Kebanyakan orang letih karena beban mental yang dibawanya serta. Novelis Inggris Margareth Storm Jameson (1891 – 1986) pernah berkata bahwa hampir semua orang menghabiskan waktu beberapa menit setiap jamnya untuk hidup di masa lampau dengan menyesali kegagalannya atau memikirkan masalah-masalah yang akan datang. Kadang-kadang mereka murung-murung tanpa sebab. Namun di pihak lain, juga banyak orang menjadi letih karena relasinya dengan orang lain, bahkan orang yang terdekatnya sekalipun Gary Champan (1938 – sekarang) dalam bukunya yang berjudul Loving Solution menulis, "Kami sungguh tidak bahagia dalam perkawinan ini. Kami menghadapi permasalahan berat yang tidak bisa kami pecahkan. Kami selalu bertengkar tentang hal yang sama, lalu rujuk kembali dan semuanya beres selama beberapa minggu. Selanjutnya kami bertengkar kembali. Kami letih" (hlm. 8). Pengaruh negatif yang kuat dari keletihan dapat menimbulkan kesalahpahaman dalam berelasi. Vince Lombardi (1953 – 1970) pelatih sepak bola, pernah berkata, "Keletihan membuat kita semua menjadi pengecut." Ketika kita letih atau sakit, kita sering cenderung untuk lebih bersifat reaktif.

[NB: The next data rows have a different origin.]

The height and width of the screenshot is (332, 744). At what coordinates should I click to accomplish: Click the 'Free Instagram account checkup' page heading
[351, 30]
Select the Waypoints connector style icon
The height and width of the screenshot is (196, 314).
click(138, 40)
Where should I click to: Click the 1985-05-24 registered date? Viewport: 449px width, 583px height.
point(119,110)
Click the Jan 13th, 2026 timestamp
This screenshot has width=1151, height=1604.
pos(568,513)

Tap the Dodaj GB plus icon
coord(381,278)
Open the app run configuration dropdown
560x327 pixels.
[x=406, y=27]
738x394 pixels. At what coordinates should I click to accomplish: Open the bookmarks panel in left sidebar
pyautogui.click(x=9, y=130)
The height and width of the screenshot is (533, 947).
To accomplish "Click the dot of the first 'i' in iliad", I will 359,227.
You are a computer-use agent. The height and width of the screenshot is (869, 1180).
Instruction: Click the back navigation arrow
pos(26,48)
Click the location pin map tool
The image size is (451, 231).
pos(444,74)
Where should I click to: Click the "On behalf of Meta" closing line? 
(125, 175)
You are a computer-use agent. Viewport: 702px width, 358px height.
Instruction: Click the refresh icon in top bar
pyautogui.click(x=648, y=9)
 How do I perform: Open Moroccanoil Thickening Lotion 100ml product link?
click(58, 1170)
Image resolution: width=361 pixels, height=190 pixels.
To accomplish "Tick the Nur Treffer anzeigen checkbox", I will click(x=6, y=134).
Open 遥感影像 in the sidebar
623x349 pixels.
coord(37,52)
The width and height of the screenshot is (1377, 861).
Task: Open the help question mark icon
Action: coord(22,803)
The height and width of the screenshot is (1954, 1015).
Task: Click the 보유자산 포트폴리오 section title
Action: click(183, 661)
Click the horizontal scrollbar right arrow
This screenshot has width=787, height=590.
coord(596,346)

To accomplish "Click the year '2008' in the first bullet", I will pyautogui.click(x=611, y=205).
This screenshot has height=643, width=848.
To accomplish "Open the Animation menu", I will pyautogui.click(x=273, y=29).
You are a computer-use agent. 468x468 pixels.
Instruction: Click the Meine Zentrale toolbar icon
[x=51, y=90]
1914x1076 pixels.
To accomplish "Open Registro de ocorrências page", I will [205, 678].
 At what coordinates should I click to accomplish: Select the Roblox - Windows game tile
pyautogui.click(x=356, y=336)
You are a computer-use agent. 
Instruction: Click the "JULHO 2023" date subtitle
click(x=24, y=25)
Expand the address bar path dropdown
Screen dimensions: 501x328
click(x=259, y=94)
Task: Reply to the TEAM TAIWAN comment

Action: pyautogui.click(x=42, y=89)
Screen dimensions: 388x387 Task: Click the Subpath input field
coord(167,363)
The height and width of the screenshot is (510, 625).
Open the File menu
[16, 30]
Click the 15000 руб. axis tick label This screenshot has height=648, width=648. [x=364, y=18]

Setelah kita keluar dari pintu rumah kita, di hadapan kita sudah mengular permasalahan-permasalahan yang meletihkan. Tukang ojek ataupun kernet yang berteriak-teriak mencari penumpang dan seolah-olah teriakannya ditujukan kepada kita. Di depan kantor berjumpa dengan tukang parkir dan satpam yang tidak bersahabat. Kemudian di kantor tidak ada sapaan ramah dari rekan kerja, seolah-olah kami semua mengidap penyakit Monday syndrom. Pekerjaan yang kita hadapi setiap hari membuat letih. Amat berbeda dengan pemikiran yang dilukiskan oleh Arfan Pradiansyah dalam bukunya yang berjudul, "I love Monday." Ia menulis bahwa sebagian besar hidup kita dalam pekerjaan, maka sudah layak dan sepantasnya jika kita mencintai pekerjaannya itu. Henri Nouwen (1932 – 1996) dalam bukunya yang berjudul, "Menggapai Kematangan Hidup Rohani" telah memberikan masukan yang tepat. Ia menulis bahwa seorang mahasiswa-wi merasa lunglai karena tidak mendapatkan teman-teman untuk berbagi pengalaman, curhat. Seorang guru menjadi letih karena tidak diterima oleh para muridnya dan seorang karyawan menjadi lesu karena tidak dihargai oleh boss-nya. Ini semua pengalaman hidup dalam bermasyarakat. Namun Ajahn Brahm ( lahir di London, 7 Agustus 1951 – suatu hari mengadakan travelling ke Tailand dan menjadi biksu pada usia 23 tahun) yang kumpulan wejangannya ditulis dalam buku yang berjudul "Horeee! Guru si Cacing Datang" mengatakan bahwa badan kita boleh sakit tetapi pikiran kita tidak boleh sakit maupun letih. Stamina pikiran bisa distabilkan dengan meditasi. Dalam pariwara, keletihan bisa dilawan dengan obat yang namanya fatigon. Padahal kata fatigon sendiri berasal dari bahasa Latin, "fatigatio-onis" yang berarti keletihan, kepenatan dan kelelahan.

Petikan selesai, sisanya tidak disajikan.